Starting at the line that contains "The image size is (1568, 759)." and continuing through the end of the records, copy those lines with "Dashboards" replaced by "Reports" and everything else unchanged. Leave the pictures out of your answer.

>>>>>

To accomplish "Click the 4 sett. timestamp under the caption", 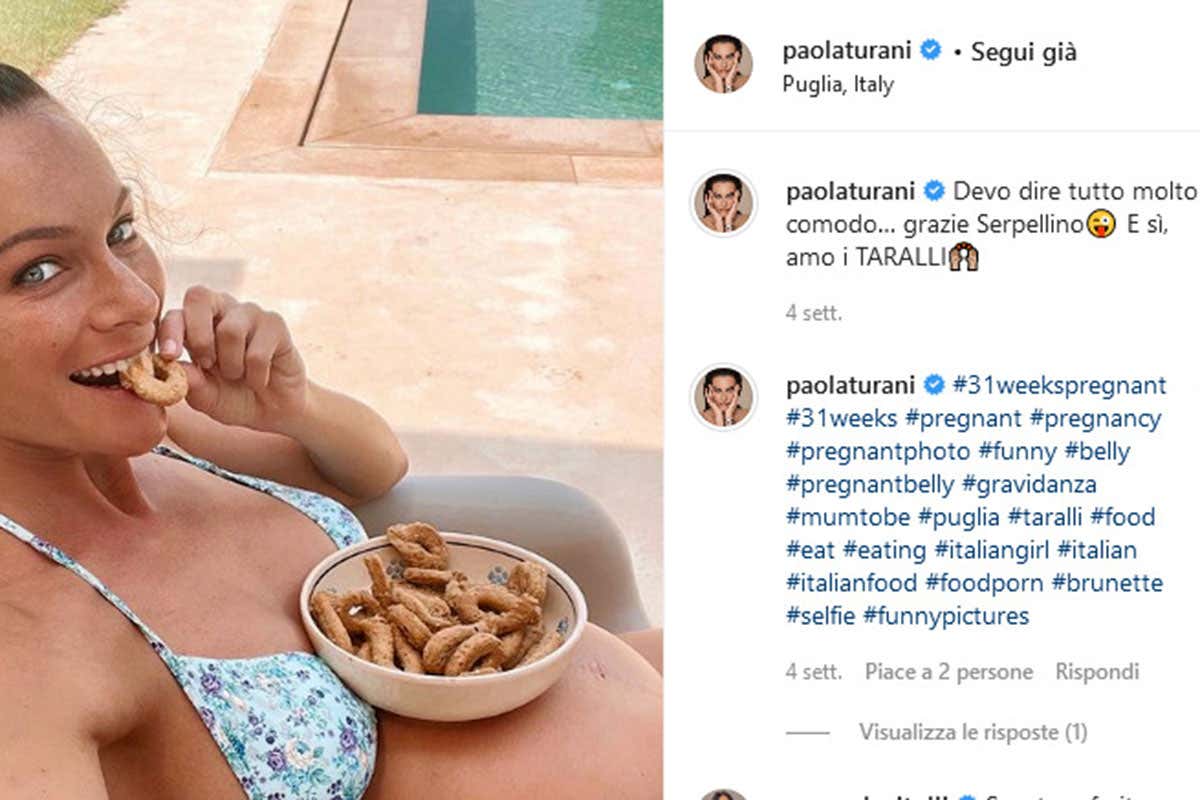I will click(x=814, y=313).
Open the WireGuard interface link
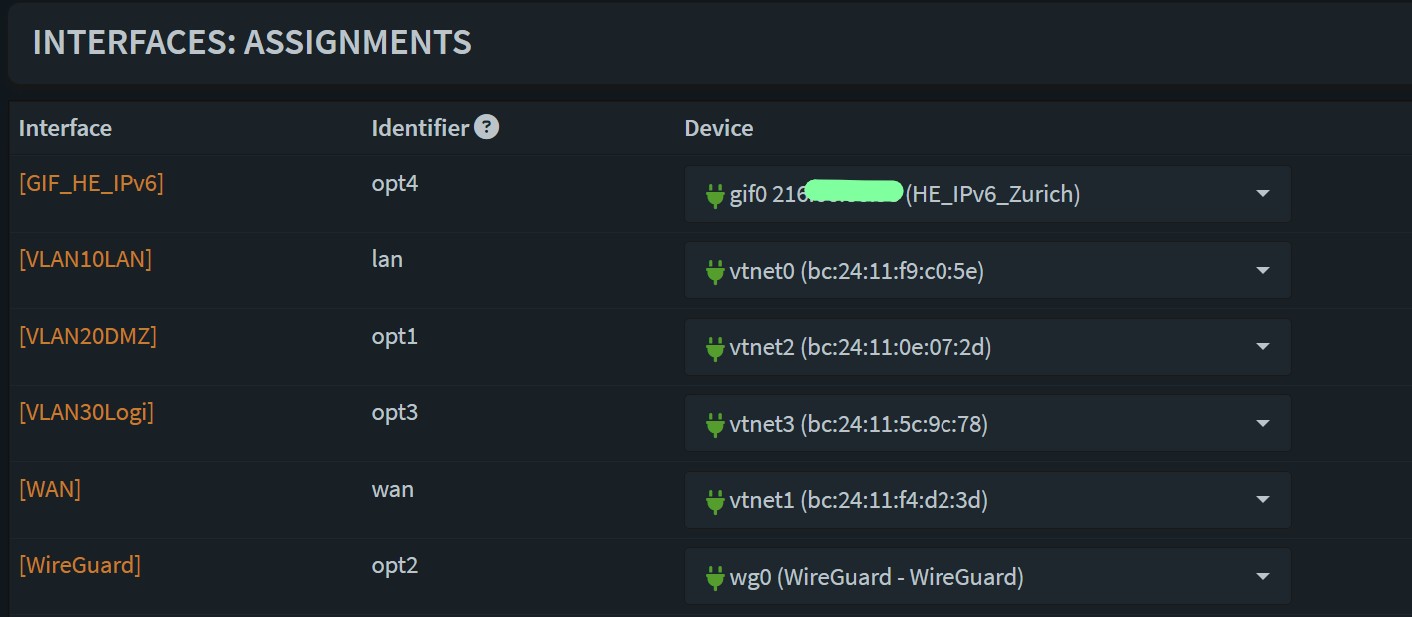This screenshot has width=1412, height=617. pyautogui.click(x=80, y=565)
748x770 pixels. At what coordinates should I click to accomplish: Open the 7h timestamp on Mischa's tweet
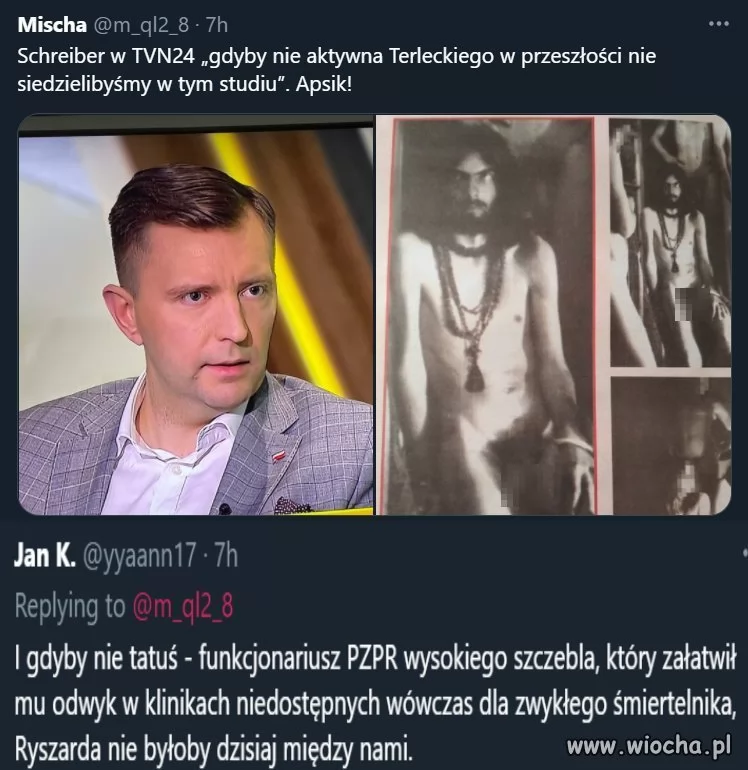point(217,25)
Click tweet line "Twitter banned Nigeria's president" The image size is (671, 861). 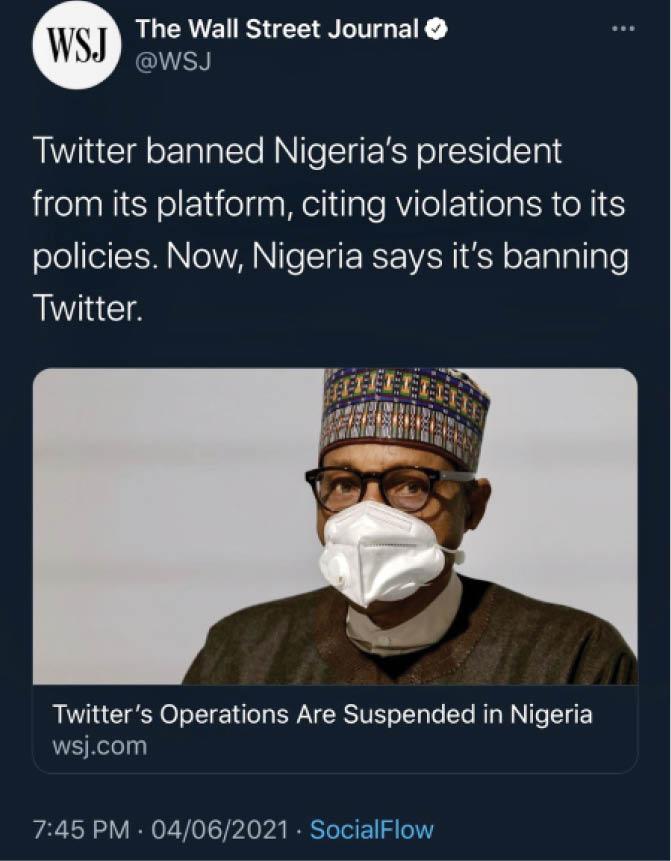pos(298,153)
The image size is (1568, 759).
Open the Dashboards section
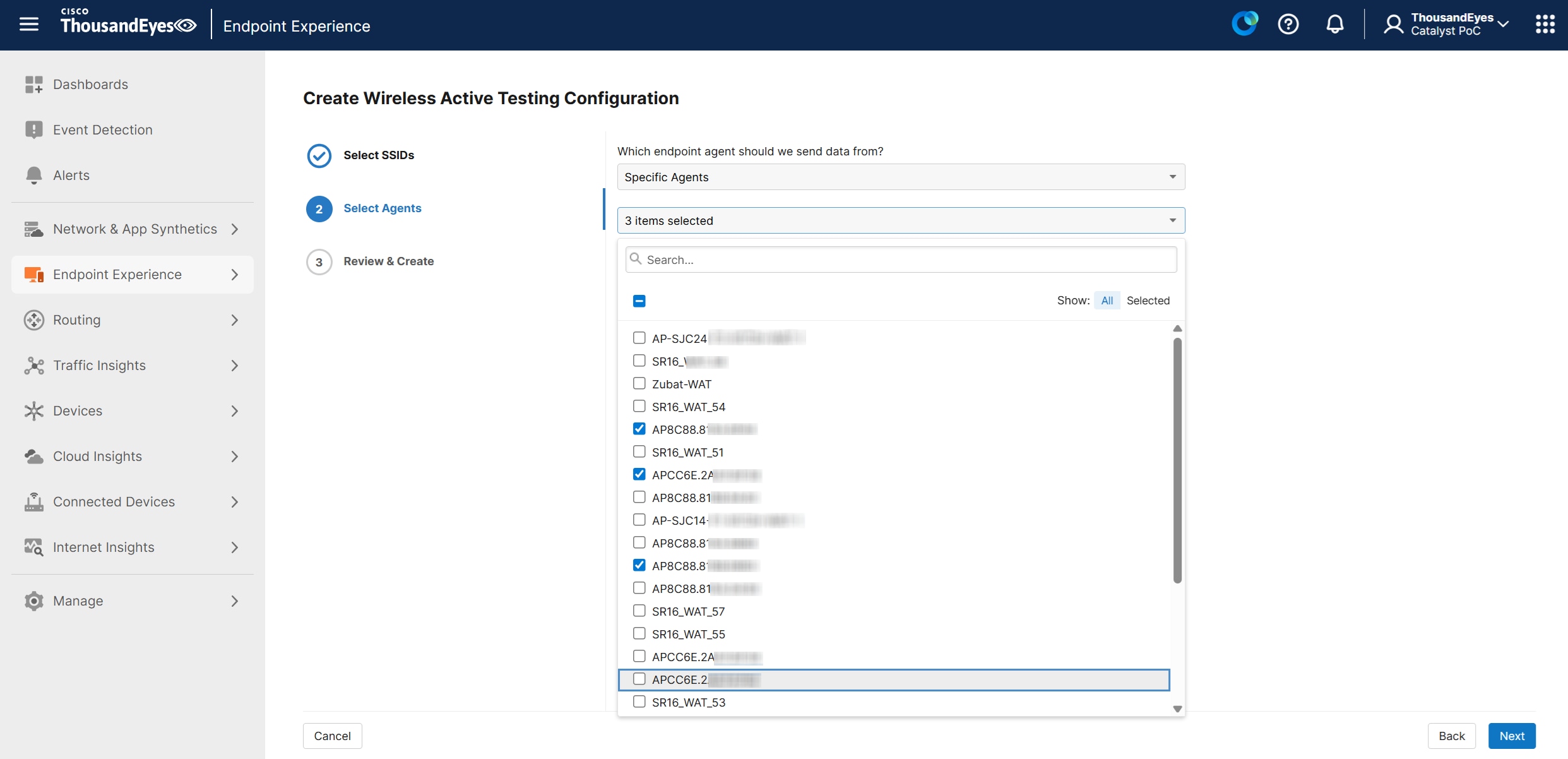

<<<<<

* **Final answer**:
The image size is (1568, 759).
Open the Reports section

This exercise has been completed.